## WORK ITEM
In full and without alteration, give the listing again.

═══

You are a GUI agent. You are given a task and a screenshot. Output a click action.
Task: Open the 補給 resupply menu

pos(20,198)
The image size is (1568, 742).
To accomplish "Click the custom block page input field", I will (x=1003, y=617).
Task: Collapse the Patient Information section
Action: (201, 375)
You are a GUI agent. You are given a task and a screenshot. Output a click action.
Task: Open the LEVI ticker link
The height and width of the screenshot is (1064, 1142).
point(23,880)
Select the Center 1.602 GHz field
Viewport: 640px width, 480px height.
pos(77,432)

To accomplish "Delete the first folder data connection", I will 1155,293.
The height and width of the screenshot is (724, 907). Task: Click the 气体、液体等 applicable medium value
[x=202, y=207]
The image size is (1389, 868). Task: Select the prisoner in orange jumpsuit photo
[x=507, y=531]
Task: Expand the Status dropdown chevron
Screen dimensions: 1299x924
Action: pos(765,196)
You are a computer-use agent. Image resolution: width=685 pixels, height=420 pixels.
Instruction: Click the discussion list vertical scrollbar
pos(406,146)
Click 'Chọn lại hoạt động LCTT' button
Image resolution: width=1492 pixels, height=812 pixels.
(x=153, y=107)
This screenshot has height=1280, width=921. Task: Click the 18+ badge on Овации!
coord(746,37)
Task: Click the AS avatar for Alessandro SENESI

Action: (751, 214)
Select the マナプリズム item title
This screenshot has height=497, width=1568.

═══

## WRITTEN SOLUTION
You are a GUI agent. You are given a task and a screenshot. Output a click action.
Task: Open the 補給 resupply menu

pos(20,198)
The image size is (1568, 742).
To accomplish "Click the custom block page input field", I will (x=1003, y=617).
Task: Collapse the Patient Information section
Action: (201, 375)
You are a GUI agent. You are given a task and a screenshot. Output a click action.
Task: Open the LEVI ticker link
The height and width of the screenshot is (1064, 1142).
point(23,880)
Select the Center 1.602 GHz field
Viewport: 640px width, 480px height.
pos(77,432)

To accomplish "Delete the first folder data connection", I will 1155,293.
The height and width of the screenshot is (724, 907). Task: Click the 气体、液体等 applicable medium value
[x=202, y=207]
The image size is (1389, 868). Task: Select the prisoner in orange jumpsuit photo
[x=507, y=531]
Task: Expand the Status dropdown chevron
Screen dimensions: 1299x924
Action: pos(765,196)
You are a computer-use agent. Image resolution: width=685 pixels, height=420 pixels.
Instruction: Click the discussion list vertical scrollbar
pos(406,146)
Click 'Chọn lại hoạt động LCTT' button
Image resolution: width=1492 pixels, height=812 pixels.
(x=153, y=107)
This screenshot has height=1280, width=921. Task: Click the 18+ badge on Овации!
coord(746,37)
Task: Click the AS avatar for Alessandro SENESI

Action: (751, 214)
Select the マナプリズム item title
This screenshot has height=497, width=1568.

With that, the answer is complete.